L’intimazione di pagamento è un atto amministrativo con il quale l’Agenzia delle Entrate-Riscossione intima al contribuente il pagamento di un debito tributario. L’intimazione di pagamento è impugnabile innanzi al giudice tributario entro 60 giorni dalla notifica.
Ecco 5 punti per capire quando è possibile impugnare l’intimazione di pagamento:
- L’intimazione di pagamento è impugnabile se è stata notificata in violazione delle norme tributarie. Ad esempio, l’intimazione di pagamento è impugnabile se è stata notificata a un soggetto diverso dal contribuente, o se è stata notificata dopo la scadenza del termine di prescrizione.
- L’intimazione di pagamento è impugnabile se non è motivata in modo adeguato. L’intimazione di pagamento deve indicare l’atto impositivo (ad esempio, un avviso di accertamento o una comunicazione di irregolarità) che ha dato origine al debito, l’importo del debito, comprensivo di sanzioni e interessi, le modalità di pagamento del debito e il termine di pagamento.
- L’intimazione di pagamento è impugnabile se il debito è stato calcolato in modo errato. Ad esempio, l’intimazione di pagamento è impugnabile se le sanzioni sono state irrogate in modo eccessivo, o se gli interessi sono stati calcolati in modo errato.

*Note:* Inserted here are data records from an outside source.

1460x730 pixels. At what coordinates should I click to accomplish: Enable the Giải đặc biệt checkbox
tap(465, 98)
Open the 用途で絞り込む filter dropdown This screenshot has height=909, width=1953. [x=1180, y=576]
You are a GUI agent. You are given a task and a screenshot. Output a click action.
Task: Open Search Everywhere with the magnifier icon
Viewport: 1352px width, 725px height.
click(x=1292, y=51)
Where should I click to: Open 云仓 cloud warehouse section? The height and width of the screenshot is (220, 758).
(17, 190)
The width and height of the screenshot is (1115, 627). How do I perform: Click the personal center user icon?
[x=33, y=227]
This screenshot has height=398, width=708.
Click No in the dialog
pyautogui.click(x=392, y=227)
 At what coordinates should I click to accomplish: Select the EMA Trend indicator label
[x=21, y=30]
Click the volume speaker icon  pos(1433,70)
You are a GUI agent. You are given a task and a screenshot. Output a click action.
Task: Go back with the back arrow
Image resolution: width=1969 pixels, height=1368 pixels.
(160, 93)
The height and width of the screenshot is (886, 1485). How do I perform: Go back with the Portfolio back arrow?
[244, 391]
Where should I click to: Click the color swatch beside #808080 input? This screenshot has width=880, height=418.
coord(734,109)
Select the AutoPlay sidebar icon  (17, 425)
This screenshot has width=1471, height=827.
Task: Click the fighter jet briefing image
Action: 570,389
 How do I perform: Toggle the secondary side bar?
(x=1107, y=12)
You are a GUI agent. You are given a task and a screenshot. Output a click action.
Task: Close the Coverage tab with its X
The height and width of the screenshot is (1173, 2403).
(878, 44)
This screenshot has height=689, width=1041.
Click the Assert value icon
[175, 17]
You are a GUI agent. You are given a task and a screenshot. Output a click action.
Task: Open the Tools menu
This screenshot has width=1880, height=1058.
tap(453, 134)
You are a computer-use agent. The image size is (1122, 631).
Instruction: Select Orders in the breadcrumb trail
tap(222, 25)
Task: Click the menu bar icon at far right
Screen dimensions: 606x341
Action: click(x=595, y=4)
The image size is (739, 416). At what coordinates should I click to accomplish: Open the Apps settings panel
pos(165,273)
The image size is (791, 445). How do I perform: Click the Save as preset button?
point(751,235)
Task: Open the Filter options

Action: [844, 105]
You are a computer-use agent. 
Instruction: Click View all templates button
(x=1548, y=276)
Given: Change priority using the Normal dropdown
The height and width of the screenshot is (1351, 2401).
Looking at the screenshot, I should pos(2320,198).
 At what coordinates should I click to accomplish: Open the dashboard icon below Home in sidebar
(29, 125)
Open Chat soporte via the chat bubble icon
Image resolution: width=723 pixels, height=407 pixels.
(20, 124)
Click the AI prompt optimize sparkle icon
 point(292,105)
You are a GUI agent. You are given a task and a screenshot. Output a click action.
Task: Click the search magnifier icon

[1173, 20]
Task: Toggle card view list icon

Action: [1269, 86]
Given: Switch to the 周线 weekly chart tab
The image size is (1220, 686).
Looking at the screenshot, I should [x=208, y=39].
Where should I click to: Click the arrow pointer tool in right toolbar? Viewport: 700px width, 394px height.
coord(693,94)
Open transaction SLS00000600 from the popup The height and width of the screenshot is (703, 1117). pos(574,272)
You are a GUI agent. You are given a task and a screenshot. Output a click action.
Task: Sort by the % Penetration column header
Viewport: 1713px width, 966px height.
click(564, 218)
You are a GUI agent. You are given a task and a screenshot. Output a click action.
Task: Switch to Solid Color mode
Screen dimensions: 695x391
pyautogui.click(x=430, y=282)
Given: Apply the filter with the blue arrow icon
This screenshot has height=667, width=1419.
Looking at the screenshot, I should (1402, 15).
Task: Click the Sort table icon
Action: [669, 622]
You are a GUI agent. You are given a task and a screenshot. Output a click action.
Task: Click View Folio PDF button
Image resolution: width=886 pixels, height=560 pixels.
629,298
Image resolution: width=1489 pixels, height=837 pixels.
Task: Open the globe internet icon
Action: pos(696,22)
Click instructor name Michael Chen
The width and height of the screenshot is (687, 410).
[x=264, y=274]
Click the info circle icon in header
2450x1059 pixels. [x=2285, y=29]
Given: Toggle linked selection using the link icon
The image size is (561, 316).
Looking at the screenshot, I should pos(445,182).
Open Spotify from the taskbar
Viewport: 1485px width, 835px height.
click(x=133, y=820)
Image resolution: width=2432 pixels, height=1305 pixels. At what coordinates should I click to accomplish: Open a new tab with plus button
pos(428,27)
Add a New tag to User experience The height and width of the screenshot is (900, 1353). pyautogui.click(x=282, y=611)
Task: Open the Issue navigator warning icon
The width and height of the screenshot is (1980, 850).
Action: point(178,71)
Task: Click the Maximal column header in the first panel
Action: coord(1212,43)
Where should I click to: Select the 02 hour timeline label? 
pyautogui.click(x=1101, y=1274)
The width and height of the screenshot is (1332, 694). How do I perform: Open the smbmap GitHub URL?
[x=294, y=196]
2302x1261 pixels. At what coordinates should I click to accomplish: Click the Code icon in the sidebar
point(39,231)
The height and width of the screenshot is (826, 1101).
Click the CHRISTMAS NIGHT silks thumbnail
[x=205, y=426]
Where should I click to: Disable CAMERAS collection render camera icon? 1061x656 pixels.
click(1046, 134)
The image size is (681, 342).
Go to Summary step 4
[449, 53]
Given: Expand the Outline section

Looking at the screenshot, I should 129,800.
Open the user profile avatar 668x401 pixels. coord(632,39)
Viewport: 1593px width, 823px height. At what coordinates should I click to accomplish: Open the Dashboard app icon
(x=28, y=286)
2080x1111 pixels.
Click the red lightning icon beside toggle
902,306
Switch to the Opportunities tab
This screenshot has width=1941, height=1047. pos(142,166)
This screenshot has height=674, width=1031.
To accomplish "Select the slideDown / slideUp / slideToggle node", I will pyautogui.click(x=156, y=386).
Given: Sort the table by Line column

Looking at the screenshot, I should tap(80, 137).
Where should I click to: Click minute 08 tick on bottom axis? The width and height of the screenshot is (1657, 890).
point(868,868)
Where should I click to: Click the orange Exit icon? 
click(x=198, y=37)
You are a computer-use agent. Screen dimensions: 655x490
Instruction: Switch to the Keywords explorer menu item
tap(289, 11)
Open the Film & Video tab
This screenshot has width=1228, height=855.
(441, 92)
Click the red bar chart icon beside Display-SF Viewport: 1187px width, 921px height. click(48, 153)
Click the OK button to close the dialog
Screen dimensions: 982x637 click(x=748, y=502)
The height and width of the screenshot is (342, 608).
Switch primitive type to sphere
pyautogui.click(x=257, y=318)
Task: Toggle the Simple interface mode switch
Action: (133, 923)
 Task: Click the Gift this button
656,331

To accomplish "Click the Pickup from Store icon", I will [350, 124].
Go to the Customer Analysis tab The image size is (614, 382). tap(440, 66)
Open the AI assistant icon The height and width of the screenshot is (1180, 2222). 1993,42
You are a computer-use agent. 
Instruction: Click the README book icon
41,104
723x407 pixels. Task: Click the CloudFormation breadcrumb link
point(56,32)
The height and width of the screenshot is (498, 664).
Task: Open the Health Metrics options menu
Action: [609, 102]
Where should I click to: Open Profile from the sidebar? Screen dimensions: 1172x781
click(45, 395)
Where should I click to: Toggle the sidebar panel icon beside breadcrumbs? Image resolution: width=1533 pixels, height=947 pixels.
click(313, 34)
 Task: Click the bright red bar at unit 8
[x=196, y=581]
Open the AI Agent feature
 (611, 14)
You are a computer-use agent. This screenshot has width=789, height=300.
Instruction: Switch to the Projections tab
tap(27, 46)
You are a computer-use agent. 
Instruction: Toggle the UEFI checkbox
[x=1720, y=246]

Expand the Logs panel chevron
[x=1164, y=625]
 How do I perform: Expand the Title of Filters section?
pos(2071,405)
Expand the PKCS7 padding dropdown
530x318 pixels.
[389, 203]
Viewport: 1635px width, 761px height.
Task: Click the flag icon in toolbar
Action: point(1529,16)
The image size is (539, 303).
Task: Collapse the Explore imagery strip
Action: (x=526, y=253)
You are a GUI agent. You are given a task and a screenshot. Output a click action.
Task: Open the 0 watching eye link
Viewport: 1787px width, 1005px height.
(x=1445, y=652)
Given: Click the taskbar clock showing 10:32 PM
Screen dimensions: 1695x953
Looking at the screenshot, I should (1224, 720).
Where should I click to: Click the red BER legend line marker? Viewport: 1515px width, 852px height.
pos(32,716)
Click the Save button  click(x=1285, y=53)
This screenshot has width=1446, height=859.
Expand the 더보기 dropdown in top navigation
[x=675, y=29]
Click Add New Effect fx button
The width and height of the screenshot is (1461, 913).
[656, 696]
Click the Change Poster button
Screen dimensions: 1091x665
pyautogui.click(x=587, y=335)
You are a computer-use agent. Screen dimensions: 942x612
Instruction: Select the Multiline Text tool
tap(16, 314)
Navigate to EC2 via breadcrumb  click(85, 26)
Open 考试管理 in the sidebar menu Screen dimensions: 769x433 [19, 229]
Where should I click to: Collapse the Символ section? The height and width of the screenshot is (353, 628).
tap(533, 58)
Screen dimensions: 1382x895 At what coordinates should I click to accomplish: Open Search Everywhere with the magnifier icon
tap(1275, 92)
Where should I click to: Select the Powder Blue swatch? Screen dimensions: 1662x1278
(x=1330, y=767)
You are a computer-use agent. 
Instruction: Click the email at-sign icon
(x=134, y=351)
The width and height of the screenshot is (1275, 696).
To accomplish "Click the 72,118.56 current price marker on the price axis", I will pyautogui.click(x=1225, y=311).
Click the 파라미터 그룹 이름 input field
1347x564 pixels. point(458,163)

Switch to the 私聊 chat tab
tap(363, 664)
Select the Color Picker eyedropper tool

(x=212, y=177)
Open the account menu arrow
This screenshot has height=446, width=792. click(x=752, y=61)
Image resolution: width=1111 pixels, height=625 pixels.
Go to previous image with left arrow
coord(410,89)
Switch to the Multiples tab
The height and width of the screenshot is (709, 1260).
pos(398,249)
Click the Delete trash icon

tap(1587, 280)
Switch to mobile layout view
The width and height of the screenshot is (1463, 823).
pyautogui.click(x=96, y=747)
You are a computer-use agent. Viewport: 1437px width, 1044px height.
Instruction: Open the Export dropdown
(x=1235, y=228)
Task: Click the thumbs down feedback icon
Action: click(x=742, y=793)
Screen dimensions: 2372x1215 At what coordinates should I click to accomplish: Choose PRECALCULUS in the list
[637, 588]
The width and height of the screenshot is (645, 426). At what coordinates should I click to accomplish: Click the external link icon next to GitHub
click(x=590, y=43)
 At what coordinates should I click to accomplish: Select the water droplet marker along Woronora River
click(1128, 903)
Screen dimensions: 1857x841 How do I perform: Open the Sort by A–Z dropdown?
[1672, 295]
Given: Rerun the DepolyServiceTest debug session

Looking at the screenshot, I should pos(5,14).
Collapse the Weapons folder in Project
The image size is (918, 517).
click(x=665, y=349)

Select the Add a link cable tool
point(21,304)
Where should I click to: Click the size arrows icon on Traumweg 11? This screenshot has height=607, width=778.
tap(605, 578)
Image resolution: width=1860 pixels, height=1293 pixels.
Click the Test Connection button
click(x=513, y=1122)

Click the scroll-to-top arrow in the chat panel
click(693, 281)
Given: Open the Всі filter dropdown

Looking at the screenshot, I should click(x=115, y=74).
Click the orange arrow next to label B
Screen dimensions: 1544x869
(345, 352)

- L’intimazione di pagamento è impugnabile se il debito non è dovuto. Ad esempio, l’intimazione di pagamento è impugnabile se il contribuente ha già pagato il debito, o se il debito è stato prescritto.
- Il ricorso contro l’intimazione di pagamento deve essere presentato al giudice tributario entro 60 giorni dalla notifica.
In caso di notifica di una cartella di pagamento, è importante verificare la sua correttezza e, se necessario, impugnarla innanzi al giudice tributario.